What you have to do: Reproduce exactly the entries from the "Where should I" line to the end. Skip all pictures.

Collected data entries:
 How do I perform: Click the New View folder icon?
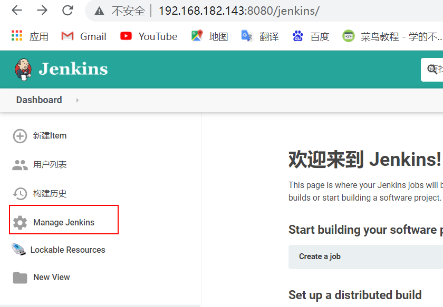pyautogui.click(x=20, y=277)
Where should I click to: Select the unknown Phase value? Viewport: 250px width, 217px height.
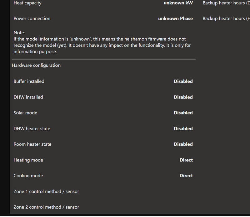(x=175, y=19)
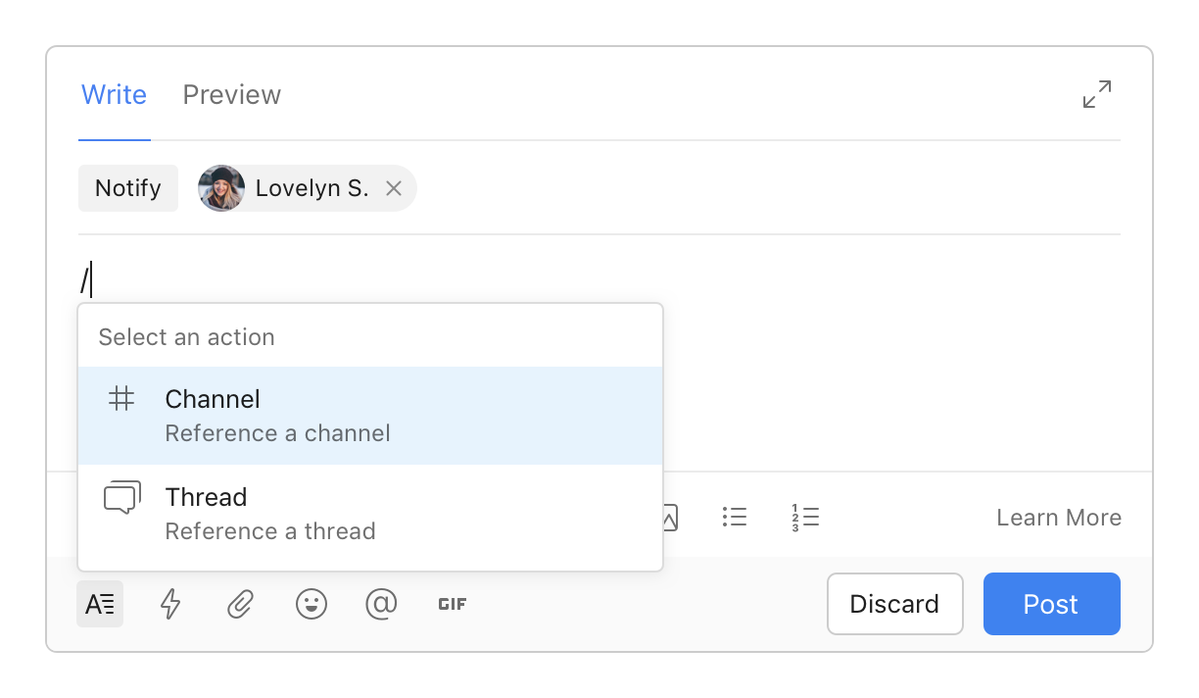Insert a numbered list

click(805, 518)
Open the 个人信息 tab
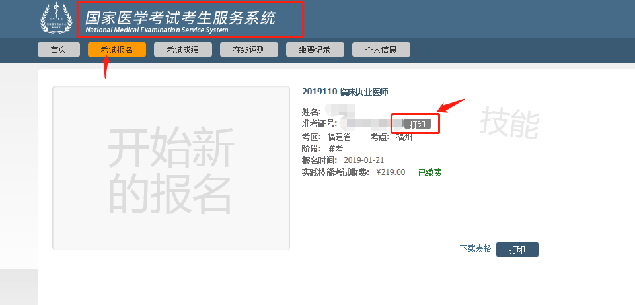Viewport: 635px width, 305px height. (381, 50)
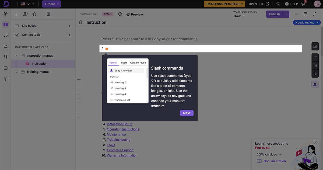Open the comments icon near Publish

(306, 14)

Solution for this exercise:
Where should I click to: Select the unknown Phase value? Viewport: 250px width, 217px height.
(x=175, y=19)
Insert a numbered list

click(805, 518)
Open the 个人信息 tab
Viewport: 635px width, 305px height. (381, 50)
Open the comments icon near Publish

(306, 14)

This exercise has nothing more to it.